A company can move between these economies. Companies start as capitalist companies. I have yet to see a start-up with money to throw around, or be too big to fail. Some reach the level where compensation and merger issues define you as being in the socialist economy. Companies at this level can shrink to the point where they are once again in the capitalist economy.

A few companies reach the point of being too big to fail. If a company this size falters, the government has few options. It can broker a merger (Merrill Lynch), it can throw money at the problem (AIG and others), it can regulate it like a public utility (the former Ma Bell), it can break it into smaller pieces (again, the former Ma Bell), or it could completely and permanently nationalize it (haven’t seen that yet).

Different economies require different rules. Right now we pretend we have one capitalist economy and try to make a common set of rules with some exceptions for the companies that are really in the socialist economy. Once we admit the socialist economy exists, we can set up appropriate rules for each economy.

Recent events have shown that the companies in the socialist economy can cause extreme damage to our country. Lots of capitalist companies go out of business every year without causing a problem. But a single too-large-to-fail company can cause enormous damage. Even Toyota was saying it was too dangerous to let GM go bankrupt because of the damage it would do to this Japanese company. How many capitalist companies would have to fail to cause the same amount of damage the few socialist companies did? And they didn’t even fail (They are still around aren’t they?).

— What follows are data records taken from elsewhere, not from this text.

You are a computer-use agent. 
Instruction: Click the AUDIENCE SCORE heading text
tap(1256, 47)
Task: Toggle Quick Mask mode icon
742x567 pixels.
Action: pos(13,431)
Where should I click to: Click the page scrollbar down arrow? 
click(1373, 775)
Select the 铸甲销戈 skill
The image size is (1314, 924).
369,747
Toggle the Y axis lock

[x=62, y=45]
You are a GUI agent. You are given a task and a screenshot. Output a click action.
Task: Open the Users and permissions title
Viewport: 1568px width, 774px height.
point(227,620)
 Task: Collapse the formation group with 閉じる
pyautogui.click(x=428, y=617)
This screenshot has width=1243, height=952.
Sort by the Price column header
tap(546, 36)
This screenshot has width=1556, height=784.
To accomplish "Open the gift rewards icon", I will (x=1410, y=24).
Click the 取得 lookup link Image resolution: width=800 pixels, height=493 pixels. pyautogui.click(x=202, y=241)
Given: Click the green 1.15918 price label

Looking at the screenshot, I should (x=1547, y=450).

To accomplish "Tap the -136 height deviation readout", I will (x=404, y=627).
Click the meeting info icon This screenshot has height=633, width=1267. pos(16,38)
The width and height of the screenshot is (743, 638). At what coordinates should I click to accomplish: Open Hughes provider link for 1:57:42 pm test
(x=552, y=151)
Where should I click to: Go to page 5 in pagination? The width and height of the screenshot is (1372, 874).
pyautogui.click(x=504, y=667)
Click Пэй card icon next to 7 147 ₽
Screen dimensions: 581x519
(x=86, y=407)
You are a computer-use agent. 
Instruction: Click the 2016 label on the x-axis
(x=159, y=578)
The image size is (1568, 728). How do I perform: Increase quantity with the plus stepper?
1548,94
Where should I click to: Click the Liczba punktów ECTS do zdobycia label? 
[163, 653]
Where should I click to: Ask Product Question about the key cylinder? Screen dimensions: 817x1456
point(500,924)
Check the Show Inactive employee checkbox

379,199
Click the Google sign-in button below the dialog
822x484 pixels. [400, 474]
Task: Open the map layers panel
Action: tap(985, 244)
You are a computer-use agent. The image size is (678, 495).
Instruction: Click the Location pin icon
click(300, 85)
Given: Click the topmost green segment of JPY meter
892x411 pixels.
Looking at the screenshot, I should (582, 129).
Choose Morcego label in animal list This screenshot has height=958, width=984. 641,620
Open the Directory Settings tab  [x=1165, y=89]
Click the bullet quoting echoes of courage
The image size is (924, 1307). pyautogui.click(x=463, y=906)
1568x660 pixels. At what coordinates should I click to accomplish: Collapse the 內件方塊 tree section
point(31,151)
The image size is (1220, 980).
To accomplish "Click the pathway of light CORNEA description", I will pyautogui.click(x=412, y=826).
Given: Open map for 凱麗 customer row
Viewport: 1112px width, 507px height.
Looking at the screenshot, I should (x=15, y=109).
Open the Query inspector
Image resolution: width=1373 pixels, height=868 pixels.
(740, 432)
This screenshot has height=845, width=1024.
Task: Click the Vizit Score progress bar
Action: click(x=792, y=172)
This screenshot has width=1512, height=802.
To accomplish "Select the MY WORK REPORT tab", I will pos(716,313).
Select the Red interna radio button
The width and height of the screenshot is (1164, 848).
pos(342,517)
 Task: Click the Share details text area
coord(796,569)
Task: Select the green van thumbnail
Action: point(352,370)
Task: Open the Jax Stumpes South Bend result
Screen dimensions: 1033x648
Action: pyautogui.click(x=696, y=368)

This has literally become a National Security issue. Not admitting there is this socialist economy and applying appropriate rules to it, got us into this trouble. I know the basics of economics. I know when the government is looking at a company as a capitalist company or a socialist company. But I am not qualified to suggest how to run two different economies in one country. I only know we need to.

Russ A Johnson

Ps. This is the problem Tesha and others run into. They make suggestions for rules that would apply to the socialist companies. People who subscribe to the notion of one capitalist economy quickly label them anti-capitalist and pro something-no-true-blooded-American would ever support. This will always be the case until we officially acknowledge that we have two types of economies.